Early on, it appeared as if Bas might follow in the footsteps of his overachieving siblings. “He was just a really bright kid,” mOma told me. “When he was 11 or 12, he was already fixing computers in the house. Me and my pops were like: ‘This kid might be a genius.’” But Bas was also the youngest, which meant that among his family, he grew up with the most exposure to western culture. It changed him. “At 15 or 16, he’s hanging out, smoking weed, doing all kinds of shit,” mOma recalled. “You’re trying to figure it out, like, how did all that happen?”

“Bas can really do this shit.

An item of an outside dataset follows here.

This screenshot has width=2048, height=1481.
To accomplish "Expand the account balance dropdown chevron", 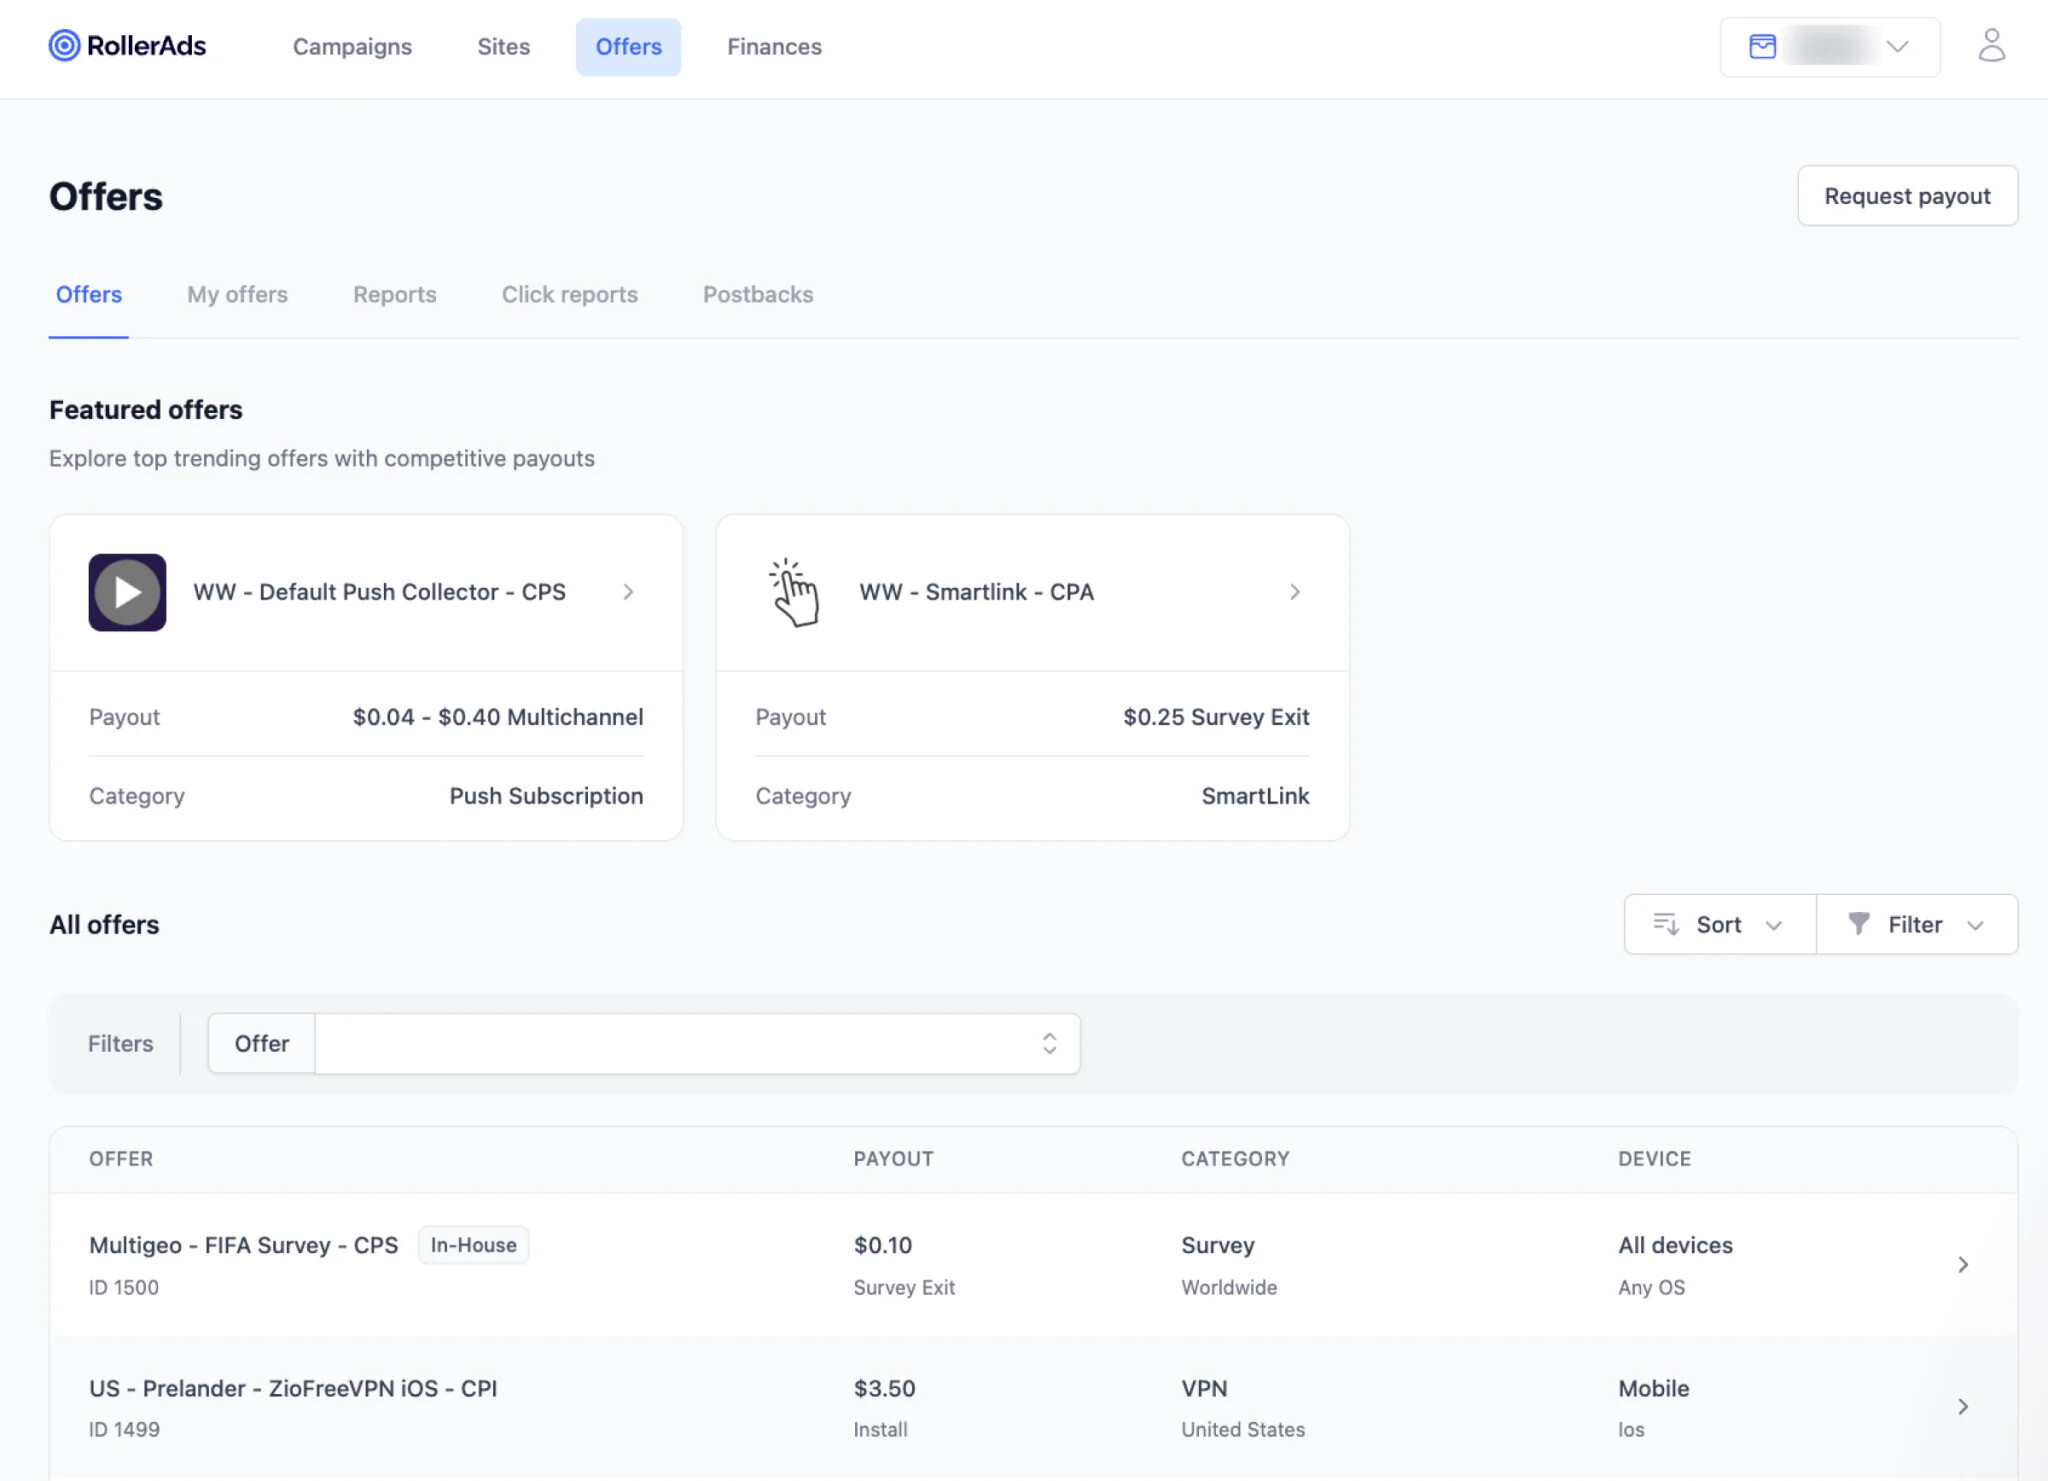I will click(x=1897, y=47).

I can give him a platform and be justified because this nigga’s fucking good.” —J. Cole

Still, he went to St. Francis Prep in Fresh Meadows, then got a full scholarship to Hampton University. Things were looking up — until he left for college in 2005. Newly independent and living in Virginia, he did what many students do when they’re far from home: wild out. “My first semester I had a 0.0 GPA,” he said. “I wasn’t going to any of my classes. I was getting high, getting drunk, getting bitches.” He flunked out of school after one year, and in the summer of 2006, he returned to Queens. Needing cash, he worked at places like the Container Store and Dave & Buster’s, but most of his money came from re-selling big-ticket electronics that a friend boosted from a Long Island Walmart. When his friend quit, Bas turned to the next best thing — selling weed. “It was a small thing, but then greed took over,” Bas explained. “I was just young and naive, getting it. Pretty soon, I was moving weight.”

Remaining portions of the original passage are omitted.